When she switched our diet, my mom started making rotli (flat breads) with rice flour. Although it is eaten in some parts of Gujarat and South India, it is not all that common. Rice rotli are softer than the regular whole wheat rotli we ate and much whiter. And they were delicious.

Gluten Free Rice Flour Flatbread (Rice Flour Rotli) Recipe at Indiaphile.info

A blog reader recently asked about gluten-free flat bread recipes and I immediately thought of my mom’s rice flour rotli. I had never made these before and didn’t think there was much to it, so I made a dough with rice flour, oil, salt and water just like I do with wheat flour. My rotli came out so tough, I knew I had done something wrong.

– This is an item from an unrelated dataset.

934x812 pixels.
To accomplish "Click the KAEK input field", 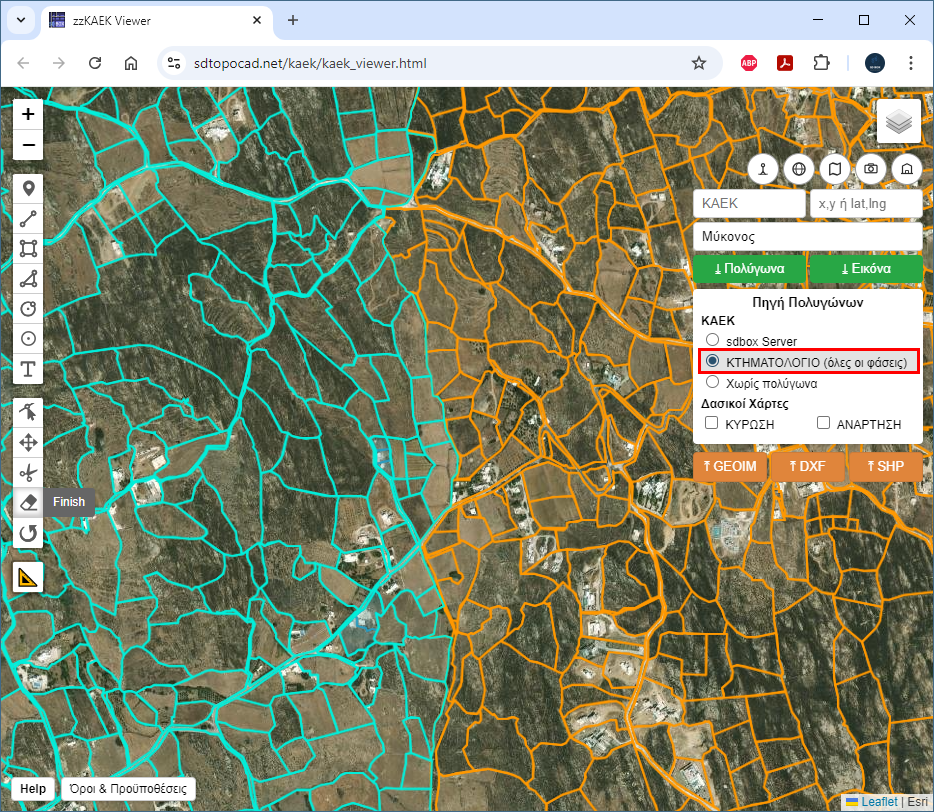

So I called up my mom and asked her how to make the rice flour rotli. She told me the secret was to use boiling water and she shared her method with me. I decided I didn’t want to bother with her technique and made my dough in the food processor with boiling water. Again, I got it wrong and ended up with super tough rotli.

Finally, I gave in and followed my mom’s instructions exactly. And as much as I hate to admit it, it worked out! We ate soft and delicious rice rotli for lunch with a quick pea saute.

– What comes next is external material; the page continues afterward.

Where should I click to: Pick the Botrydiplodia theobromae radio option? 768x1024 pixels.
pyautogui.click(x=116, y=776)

Gluten Free Rice Flour Flatbread (Rice Flour Rotli) Recipe at Indiaphile.info

These rice flour rotli are a little tricky to make because the dough is super soft and not as forgiving as wheat dough. But with a little practice, I got the hang of it. I am sure you will too. Feel free to ask me any questions you may have about these.

My mom’s experiment only lasted a few months because the rest of us got pretty tired of eating so many rice based foods. We all started eating wheat again for a while. But my mom is gluten-free again because has noticed gluten seems to inflame her arthritis. And this time, she’s not switching back.

Gluten Free Rice Flour Flatbread (Rice Flour Rotli) Recipe at Indiaphile.info

Gluten Free Rice Flour Flatbread (Rice Flour Rotli) Recipe at Indiaphile.info

Gluten Free Rice Flour Flatbread (Rice Flour Rotli) Recipe at Indiaphile.info

Here is a video that demonstrates how to roll out the rotlis and cook them. (Please excuse the messy counter).

Gluten Free Rice Flour Flat Bread (Chokha ni Rotli)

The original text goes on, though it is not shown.